Mom finally lost her patience. “Look,” she said once. “Maybe you need to try a different line of work.”

Dad didn't like that. “I knew you never believed in me,” he barked.

Mom sighed. “Stop making it about yourself. It's not your fault there aren't any jobs right now.”

“I know where there's work.”

“You do?”

“Yes,” Dad said. He gave Mom a hard look. “Yes, Rebecca. I do.”

They were the same words he'd said when they got married. But this time when he said them, Mom burst into tears.

We wash at Auntie Evie's on Wednesdays after school. Auntie Evie isn't really our aunt. Mom has no siblings, and Dad has two brothers who fish up in Alaska, but that's it for family. Aunt Evie is one of Mom's oldest friends. We lived with her and her husband, Mitch, for a week after we lost the apartment, but Evie finally had to tell us that it wasn't working out. She sat us down in the living room one afternoon and poured us glasses of pineapple juice. Why do I remember that so well? “I don't know how to tell you this…” she began. “I could have you live here for a long time, but Mitch is different. He needs his quiet. It's why we never had kids.”

After she told us, we just sat there, drinking our juice in the quiet living room, getting a grip on the terror that
we had nowhere to go
.

We sneak into Auntie Evie's place. She washes our clothes in her building's laundry room and makes an early supper for us. It's nearly always spaghetti, but that's fine. We have to clear out before Mitch comes home from work, but usually our laundry isn't dry yet. Auntie Evie folds it all, puts it in a garbage bag and leaves it around the back door. We're always nervous that we're going to run into Mitch when we go back to get it. We aren't nervous that Mitch will be mad that we're at the apartment. We just don't want him to feel guilty about needing his quiet. We know he likes us because he got his friend, who lives near the BMX track, to let us store our bikes in his garage. Uncle Mitch also found us the Skylark.

Skylark

For Sale, 1982 Buick Skylark.
Immaculate 2.8L V6—2nd Owner,
Garage Kept—Clean Interior—Low
miles—Original Owners' Manual
and Floor Mats—Full Spare Tire,
and a Few Extras!—Full Service and
Maintenance Records for Over 10
Years. $2500.

Uncle Mitch paid for the Skylark. A couple grand is nothing to sneeze at, Mom said. She was able to accept Mitch's paying for the car, since Dad had helped Mitch and Evie lots of times. He even helped Mitch get his job.

Mitch got the Skylark for five hundred dollars below the asking price. Mom never asked why, but we guessed Mitch pulled a few sympathy strings—spotlight on a woman and two kids huddled on a piece of wet cardboard in a dark alley.
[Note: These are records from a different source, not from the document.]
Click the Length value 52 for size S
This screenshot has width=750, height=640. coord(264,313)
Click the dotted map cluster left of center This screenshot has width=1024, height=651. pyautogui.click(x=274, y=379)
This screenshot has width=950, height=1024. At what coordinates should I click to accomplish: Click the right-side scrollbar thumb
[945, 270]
So we were a charity case. Charity is the other side of the pity coin, and we did not like the car at first for that reason. It's a thirty-year-old car, but in brand-new shape. We are careful with the upholstery. We respect the time the owner spent rubbing cream into its leather, vacuuming the car's carpets, oiling its door hinges.

The trunk is its most amazing feature—16.4 cubic feet. A “four-body trunk,” Mitch called it. Our keepsakes are in there in boxes—pictures Clem and I drew in kindergarten, grade-school report cards, Dad's wedding cummerbund. When we left the apartment, we sold most of our stuff on Craigslist, including Mom's wedding dress. She still hasn't sold her wedding ring though—I check her finger nearly every day. The ring is twenty-two-karat gold, and the band is wide. “That is no regular bricklayer's wife's wedding ring,” Dad used to joke.
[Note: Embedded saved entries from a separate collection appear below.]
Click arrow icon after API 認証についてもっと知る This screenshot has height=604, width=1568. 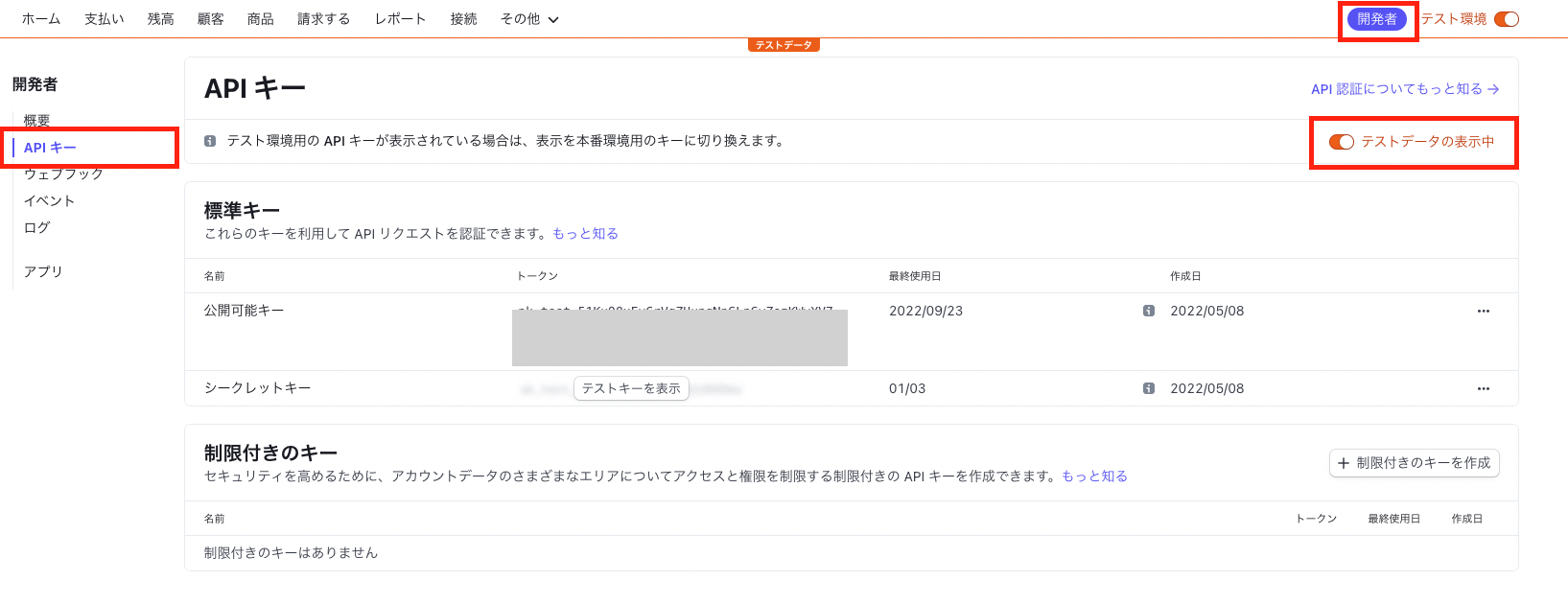[x=1493, y=89]
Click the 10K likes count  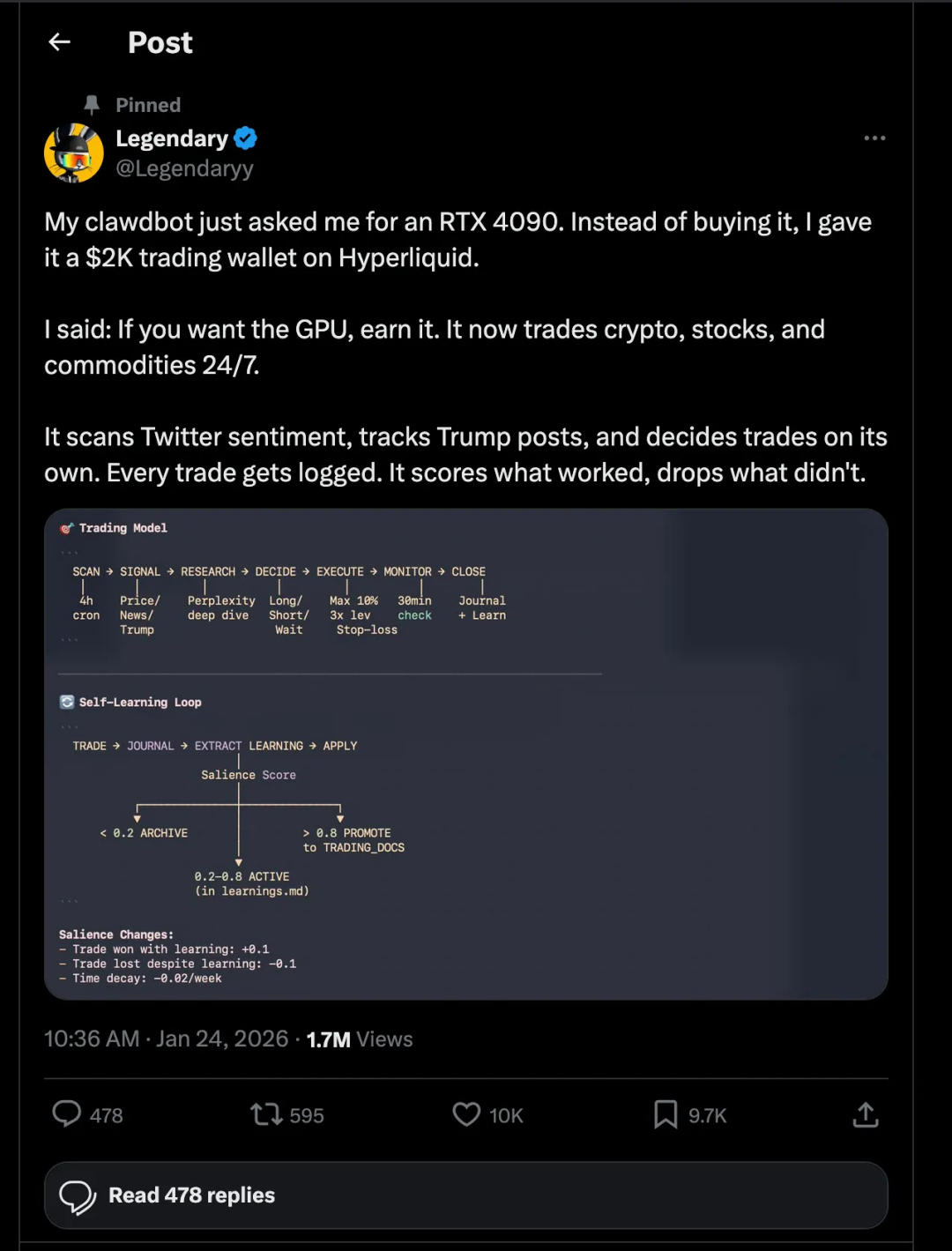click(x=507, y=1116)
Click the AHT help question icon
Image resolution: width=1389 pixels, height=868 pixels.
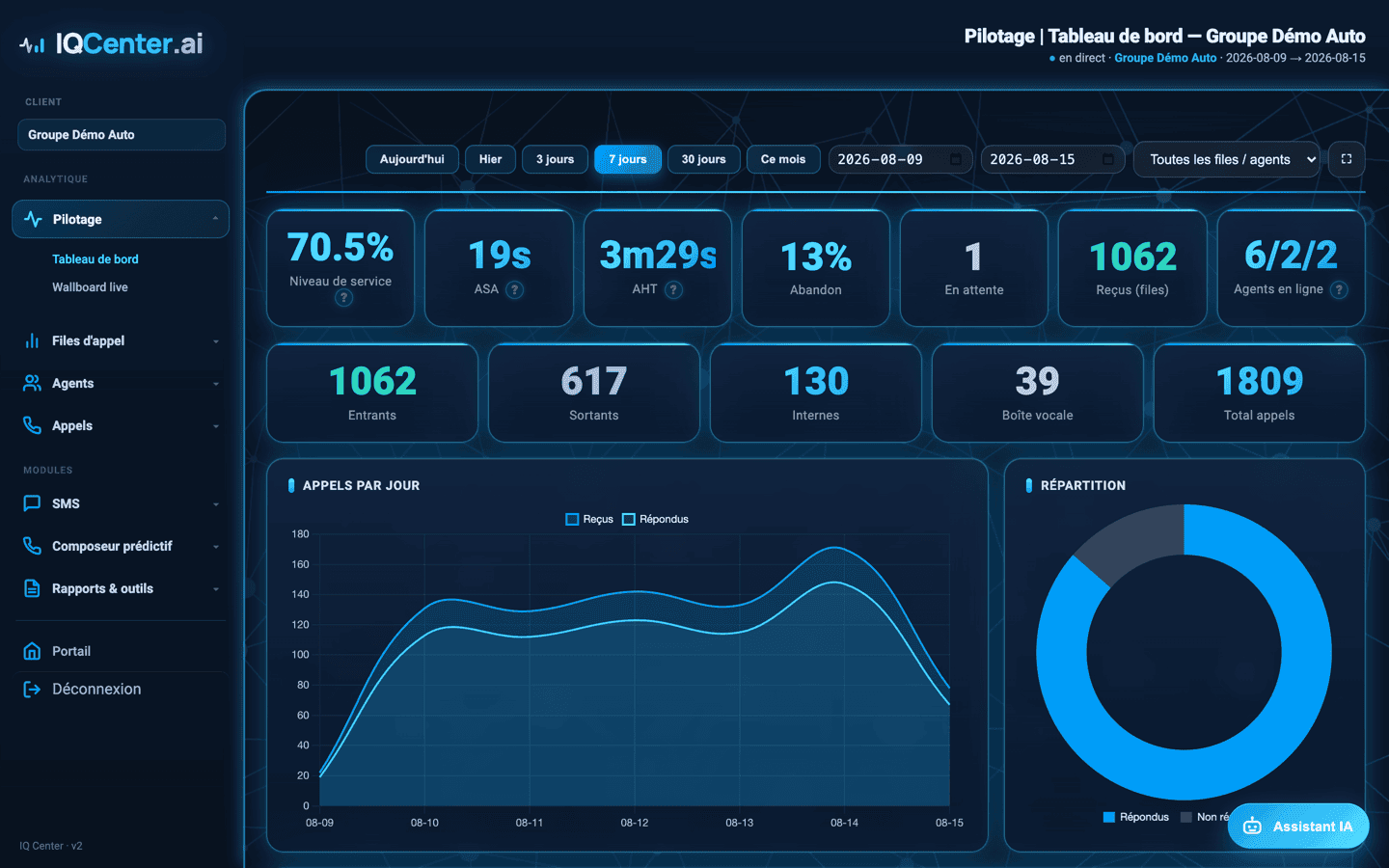(674, 289)
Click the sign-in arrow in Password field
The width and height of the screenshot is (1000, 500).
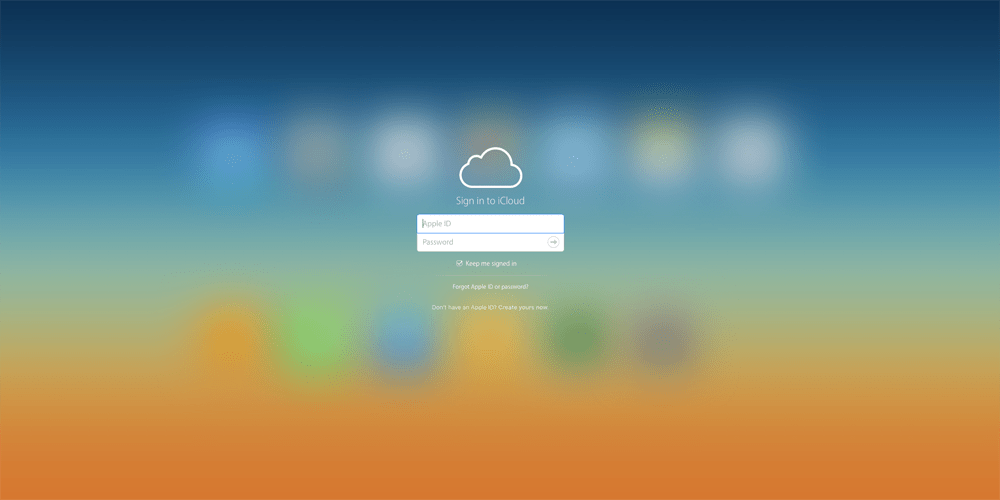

Mom, Clem and I took the bus to pick up the Skylark. It was the middle of March. The seller lived in a boring neighborhood of small square houses and lawns cut as short as living room carpets. “Call me Graham,” the old man said, leading us through his tidy house to the garage. Mom liked the car immediately. Clem and I saw its potential. “Let's put our allowances together and buy some twenty-two-inch rims for this baby,” Clem deadpanned once Graham was out of earshot. Of course, the car won't ever be pimped, but making jokes about getting sheepskin for the seats, plush dice to dangle from the rearview, a performance muffler and colored headlights has become a game for us.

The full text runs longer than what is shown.